Save the current plot to a file.

Parameters:

save_path (PathLike) – Output file path. The file extension (e.g., .png, .pdf, .svg) determines the format written by matplotlib.

Return type:

None

show() None#

Display the current precision-coverage plot.

Return type:

None

casanovoutils.preccov.mutate_row_as_dict(tie_break_suffix: bool, row: dict[str, Any]) dict[str, Any]#

Align predicted and ground truth token sequences within a single row dict.

Calls align_tokens_with_gaps() on the predicted tokens, ground truth tokens, and per-amino-acid scores from the row, then mutates the row in place with the aligned sequences, aligned scores, and a positional index list.

Parameters:
  • tie_break_suffix (bool) – Passed through to align_tokens_with_gaps(). Controls tie-breaking behaviour when the gap and no-gap paths score equally during traceback.

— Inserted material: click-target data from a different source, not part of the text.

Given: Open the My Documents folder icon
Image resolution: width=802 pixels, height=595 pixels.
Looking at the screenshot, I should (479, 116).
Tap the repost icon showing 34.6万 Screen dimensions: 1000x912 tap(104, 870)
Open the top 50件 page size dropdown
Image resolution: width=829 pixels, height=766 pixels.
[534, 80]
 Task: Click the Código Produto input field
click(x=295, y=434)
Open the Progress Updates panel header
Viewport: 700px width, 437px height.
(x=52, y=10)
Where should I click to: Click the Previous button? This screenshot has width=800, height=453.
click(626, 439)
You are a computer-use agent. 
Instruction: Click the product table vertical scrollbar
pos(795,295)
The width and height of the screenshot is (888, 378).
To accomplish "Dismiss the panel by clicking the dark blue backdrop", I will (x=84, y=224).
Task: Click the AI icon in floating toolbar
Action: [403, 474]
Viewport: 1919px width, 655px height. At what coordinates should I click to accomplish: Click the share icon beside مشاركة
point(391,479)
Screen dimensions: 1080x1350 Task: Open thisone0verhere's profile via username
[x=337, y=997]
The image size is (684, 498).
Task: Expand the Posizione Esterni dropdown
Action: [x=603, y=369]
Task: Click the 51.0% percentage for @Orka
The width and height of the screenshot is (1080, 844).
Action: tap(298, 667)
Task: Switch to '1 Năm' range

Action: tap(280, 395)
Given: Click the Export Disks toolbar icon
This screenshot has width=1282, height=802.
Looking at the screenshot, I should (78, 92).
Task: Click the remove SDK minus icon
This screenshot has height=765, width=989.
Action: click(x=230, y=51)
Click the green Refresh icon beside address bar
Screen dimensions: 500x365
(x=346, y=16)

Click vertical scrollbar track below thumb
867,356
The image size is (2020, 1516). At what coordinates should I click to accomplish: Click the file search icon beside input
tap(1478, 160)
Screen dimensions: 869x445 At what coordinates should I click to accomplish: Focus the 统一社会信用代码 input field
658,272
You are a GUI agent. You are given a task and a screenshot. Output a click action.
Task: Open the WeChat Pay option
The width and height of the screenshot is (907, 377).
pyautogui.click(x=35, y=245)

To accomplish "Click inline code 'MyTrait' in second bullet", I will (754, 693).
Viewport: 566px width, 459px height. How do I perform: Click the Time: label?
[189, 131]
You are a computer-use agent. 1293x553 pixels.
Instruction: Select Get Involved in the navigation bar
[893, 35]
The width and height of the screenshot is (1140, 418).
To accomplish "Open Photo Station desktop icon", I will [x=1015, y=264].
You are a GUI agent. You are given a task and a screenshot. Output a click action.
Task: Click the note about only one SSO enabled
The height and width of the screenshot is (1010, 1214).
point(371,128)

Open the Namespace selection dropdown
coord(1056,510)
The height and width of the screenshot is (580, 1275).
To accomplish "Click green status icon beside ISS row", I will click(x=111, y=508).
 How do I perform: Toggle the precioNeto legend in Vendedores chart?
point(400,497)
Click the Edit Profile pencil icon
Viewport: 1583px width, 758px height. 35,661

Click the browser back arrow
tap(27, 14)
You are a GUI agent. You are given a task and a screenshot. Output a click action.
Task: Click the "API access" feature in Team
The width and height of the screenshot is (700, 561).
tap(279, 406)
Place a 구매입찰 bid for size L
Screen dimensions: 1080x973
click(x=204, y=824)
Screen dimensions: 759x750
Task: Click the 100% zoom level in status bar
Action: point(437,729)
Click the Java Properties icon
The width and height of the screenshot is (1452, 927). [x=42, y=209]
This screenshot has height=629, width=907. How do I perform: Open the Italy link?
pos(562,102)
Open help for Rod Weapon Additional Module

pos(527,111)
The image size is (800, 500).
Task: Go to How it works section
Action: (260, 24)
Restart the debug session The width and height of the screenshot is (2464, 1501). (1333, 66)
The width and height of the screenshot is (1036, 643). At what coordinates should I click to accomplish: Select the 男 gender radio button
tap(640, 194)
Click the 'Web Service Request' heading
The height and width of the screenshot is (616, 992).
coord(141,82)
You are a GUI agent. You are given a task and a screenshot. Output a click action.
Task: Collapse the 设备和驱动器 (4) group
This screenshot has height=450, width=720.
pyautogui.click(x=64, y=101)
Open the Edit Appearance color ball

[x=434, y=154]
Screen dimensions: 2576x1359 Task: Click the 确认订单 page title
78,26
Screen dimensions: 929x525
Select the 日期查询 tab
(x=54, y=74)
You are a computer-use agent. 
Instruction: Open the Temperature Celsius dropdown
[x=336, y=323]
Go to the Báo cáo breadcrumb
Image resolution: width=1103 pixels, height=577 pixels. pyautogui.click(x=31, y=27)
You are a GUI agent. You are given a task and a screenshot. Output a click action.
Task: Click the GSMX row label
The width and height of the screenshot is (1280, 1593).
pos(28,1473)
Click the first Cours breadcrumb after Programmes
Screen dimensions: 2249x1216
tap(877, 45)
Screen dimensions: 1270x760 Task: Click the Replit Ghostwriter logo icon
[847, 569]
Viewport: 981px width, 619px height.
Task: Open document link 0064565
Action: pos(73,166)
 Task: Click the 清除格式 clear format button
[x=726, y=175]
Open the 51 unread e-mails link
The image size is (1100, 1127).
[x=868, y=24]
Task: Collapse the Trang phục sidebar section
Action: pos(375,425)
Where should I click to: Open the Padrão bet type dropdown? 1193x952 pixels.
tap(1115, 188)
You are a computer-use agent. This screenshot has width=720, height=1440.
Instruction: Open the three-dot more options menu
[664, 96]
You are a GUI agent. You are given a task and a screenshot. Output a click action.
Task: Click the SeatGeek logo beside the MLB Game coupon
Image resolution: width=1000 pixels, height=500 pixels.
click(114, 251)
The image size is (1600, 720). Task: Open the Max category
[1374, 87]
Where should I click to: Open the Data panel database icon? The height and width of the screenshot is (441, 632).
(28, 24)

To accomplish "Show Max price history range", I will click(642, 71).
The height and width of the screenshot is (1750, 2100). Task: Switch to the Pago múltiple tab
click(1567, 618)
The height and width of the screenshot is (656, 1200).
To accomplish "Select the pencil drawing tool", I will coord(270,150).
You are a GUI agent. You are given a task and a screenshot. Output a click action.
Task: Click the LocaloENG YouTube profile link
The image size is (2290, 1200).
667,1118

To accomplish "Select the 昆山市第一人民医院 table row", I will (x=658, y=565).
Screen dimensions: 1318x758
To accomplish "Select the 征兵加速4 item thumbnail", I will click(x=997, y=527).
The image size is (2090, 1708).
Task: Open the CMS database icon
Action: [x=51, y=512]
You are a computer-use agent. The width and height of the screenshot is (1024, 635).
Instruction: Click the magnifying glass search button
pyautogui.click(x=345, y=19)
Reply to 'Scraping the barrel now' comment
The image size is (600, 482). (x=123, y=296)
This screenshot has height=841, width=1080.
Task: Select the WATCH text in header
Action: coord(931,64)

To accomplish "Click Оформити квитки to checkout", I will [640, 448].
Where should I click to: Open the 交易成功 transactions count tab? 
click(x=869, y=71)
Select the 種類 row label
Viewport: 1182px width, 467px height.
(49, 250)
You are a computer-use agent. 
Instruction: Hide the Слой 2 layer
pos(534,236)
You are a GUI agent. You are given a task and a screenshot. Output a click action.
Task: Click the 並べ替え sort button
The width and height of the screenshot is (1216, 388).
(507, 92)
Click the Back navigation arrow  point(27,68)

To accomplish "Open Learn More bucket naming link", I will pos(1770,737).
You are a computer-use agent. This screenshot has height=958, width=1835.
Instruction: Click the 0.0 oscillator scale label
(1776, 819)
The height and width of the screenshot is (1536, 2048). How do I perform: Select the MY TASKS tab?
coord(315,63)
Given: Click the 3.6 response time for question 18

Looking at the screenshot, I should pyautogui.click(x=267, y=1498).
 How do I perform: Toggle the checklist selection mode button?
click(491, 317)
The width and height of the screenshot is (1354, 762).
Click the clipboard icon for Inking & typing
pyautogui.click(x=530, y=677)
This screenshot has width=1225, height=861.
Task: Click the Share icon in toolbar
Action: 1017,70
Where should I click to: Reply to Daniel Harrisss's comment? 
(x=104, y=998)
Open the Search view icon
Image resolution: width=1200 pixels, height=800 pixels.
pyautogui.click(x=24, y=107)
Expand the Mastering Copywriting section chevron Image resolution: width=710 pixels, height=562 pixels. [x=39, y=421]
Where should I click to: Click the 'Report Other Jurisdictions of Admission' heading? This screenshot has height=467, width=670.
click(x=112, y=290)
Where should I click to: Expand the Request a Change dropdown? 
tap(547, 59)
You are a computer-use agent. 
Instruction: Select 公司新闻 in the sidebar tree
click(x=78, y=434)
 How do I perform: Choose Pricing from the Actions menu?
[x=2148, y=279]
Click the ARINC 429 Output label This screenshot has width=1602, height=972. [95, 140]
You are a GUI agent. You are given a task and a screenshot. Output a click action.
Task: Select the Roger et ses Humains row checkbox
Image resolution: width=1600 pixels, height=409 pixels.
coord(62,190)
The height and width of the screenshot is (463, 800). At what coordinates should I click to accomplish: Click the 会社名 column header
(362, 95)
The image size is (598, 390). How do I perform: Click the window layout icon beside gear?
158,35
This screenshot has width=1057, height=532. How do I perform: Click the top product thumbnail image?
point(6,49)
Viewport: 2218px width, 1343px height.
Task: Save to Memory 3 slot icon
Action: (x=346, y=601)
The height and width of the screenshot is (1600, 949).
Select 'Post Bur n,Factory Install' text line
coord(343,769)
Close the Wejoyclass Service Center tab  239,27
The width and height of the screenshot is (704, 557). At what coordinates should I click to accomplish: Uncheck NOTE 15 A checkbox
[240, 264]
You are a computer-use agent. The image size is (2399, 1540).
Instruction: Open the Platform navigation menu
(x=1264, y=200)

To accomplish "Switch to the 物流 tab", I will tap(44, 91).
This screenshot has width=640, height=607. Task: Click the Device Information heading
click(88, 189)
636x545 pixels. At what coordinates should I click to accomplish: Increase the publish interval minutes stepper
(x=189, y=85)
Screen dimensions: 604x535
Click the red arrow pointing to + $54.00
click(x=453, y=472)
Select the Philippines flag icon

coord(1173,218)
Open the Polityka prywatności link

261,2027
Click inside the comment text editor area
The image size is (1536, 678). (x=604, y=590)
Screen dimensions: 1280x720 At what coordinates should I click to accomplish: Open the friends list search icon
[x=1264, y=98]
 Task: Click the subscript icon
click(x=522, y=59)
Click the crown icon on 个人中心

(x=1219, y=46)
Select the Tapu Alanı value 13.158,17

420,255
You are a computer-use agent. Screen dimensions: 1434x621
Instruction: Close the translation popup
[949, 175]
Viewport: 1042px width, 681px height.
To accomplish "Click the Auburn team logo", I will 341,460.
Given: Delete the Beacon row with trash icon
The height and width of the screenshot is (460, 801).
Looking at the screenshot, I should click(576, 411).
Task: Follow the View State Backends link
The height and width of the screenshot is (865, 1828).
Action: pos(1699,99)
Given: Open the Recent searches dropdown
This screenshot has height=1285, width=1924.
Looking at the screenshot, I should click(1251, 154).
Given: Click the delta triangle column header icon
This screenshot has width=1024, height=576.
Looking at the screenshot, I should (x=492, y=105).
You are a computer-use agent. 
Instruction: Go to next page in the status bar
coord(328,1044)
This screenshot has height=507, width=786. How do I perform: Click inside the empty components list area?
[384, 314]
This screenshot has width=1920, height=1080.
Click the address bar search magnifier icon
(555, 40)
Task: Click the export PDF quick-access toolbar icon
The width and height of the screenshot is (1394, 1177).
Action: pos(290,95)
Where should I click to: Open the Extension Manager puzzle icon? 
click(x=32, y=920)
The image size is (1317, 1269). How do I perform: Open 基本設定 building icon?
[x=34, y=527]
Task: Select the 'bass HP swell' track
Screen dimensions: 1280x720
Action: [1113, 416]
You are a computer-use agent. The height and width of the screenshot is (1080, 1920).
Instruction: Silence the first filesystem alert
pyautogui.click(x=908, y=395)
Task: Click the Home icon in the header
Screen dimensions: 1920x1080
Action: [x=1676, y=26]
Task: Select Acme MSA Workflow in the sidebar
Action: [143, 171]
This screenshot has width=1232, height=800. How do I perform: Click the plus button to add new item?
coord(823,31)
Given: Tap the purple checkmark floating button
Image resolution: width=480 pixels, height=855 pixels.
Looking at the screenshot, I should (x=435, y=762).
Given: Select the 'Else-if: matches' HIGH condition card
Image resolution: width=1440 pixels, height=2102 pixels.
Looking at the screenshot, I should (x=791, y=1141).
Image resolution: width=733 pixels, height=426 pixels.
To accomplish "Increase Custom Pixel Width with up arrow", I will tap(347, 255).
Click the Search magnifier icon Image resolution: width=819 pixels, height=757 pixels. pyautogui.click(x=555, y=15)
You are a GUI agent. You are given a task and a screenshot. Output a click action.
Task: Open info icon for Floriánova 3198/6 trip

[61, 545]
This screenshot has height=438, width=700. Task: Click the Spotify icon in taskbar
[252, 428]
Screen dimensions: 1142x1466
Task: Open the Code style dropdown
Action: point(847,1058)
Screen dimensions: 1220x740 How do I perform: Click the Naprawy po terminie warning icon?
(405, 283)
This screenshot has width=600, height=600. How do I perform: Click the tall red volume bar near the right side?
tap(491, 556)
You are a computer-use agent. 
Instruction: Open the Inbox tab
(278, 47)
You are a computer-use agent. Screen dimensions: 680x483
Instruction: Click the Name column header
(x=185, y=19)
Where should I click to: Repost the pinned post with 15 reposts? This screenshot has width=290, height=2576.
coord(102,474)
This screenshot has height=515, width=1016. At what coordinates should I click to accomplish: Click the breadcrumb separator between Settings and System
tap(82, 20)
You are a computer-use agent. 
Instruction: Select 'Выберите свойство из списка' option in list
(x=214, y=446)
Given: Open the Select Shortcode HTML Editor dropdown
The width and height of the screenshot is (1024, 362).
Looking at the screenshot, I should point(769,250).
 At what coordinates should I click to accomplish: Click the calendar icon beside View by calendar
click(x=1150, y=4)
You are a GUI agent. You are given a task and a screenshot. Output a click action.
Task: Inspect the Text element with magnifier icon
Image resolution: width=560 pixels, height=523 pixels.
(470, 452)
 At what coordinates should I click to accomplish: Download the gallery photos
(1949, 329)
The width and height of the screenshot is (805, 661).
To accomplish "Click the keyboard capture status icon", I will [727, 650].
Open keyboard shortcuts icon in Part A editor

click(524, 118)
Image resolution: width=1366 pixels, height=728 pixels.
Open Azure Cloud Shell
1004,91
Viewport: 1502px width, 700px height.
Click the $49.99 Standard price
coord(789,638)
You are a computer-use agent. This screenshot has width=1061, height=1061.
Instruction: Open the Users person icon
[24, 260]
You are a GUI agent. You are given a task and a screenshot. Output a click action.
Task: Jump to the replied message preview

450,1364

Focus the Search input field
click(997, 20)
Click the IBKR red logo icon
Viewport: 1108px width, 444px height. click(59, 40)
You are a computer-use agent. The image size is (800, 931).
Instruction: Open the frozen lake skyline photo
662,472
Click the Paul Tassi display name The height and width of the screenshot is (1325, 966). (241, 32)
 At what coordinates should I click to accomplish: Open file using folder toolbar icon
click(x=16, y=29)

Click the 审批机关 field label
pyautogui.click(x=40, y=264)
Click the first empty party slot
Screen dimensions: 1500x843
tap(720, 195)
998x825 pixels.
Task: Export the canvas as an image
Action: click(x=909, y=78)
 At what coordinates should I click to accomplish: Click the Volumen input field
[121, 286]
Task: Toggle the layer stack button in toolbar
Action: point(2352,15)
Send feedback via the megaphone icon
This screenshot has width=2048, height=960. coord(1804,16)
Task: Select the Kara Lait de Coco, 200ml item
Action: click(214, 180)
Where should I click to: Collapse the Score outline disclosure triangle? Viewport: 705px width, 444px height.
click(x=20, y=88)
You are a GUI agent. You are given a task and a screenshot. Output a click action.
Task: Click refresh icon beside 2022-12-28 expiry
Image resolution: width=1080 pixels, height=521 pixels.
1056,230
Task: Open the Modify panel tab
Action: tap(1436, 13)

  • row (dict[str, Any]) – A single row represented as a dict, as produced by DataFrame.iter_rows(named=True).

Returns:

The same row dict with Constants.predicted_tokens, Constants.ground_truth_tokens, Constants.aa_scores_column, and Constants.aa_idx_column replaced by their gap-aligned counterparts.

Return type:

dict[str, Any]

casanovoutils.preccov.calc_precision_coverage(pc_df: polars.DataFrame, score_col: str) polars.DataFrame#

Compute cumulative precision and coverage curves sorted by score.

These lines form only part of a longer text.